"Let me begin by saying, we were almost all wrong, and I certainly include myself here"
About this Quote
Kay’s identity as a scientist sharpens the subtext. Science is supposed to be the culture of provisional claims, constantly revised by new evidence. Yet this line is less about peer-reviewed self-correction than about public trust after a high-stakes failure. In the Iraq WMD context, "wrong" isn’t an abstract miscalculation; it’s a political event with human consequences. By explicitly adding "and I certainly include myself here", Kay performs accountability in the most socially legible way: self-implication. It preempts the charge of scapegoating, signaling moral seriousness while also trying to salvage credibility for whatever he says next.
The intent isn’t just to confess; it’s to reset the narrative.

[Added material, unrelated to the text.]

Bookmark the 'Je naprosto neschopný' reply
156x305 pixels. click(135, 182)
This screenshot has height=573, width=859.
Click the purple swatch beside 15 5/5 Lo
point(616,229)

If the audience accepts that he can name the failure plainly, they might also accept his next claim: that the error was systemic, not merely personal, and that his revised assessment deserves to be heard.
Quote Details
| Topic | Learning from Mistakes |
|---|---|
| Source | Help us find the source |
| Cite |
Citation Formats
APA Style (7th ed.)
Kay, David. (2026, January 17). Let me begin by saying, we were almost all wrong, and I certainly include myself here. FixQuotes. https://fixquotes.com/quotes/let-me-begin-by-saying-we-were-almost-all-wrong-57754/
Chicago Style
Kay, David. "Let me begin by saying, we were almost all wrong, and I certainly include myself here." FixQuotes. January 17, 2026. https://fixquotes.com/quotes/let-me-begin-by-saying-we-were-almost-all-wrong-57754/.
MLA Style (9th ed.)
"Let me begin by saying, we were almost all wrong, and I certainly include myself here." FixQuotes, 17 Jan. 2026, https://fixquotes.com/quotes/let-me-begin-by-saying-we-were-almost-all-wrong-57754/. Accessed 27 Mar. 2026.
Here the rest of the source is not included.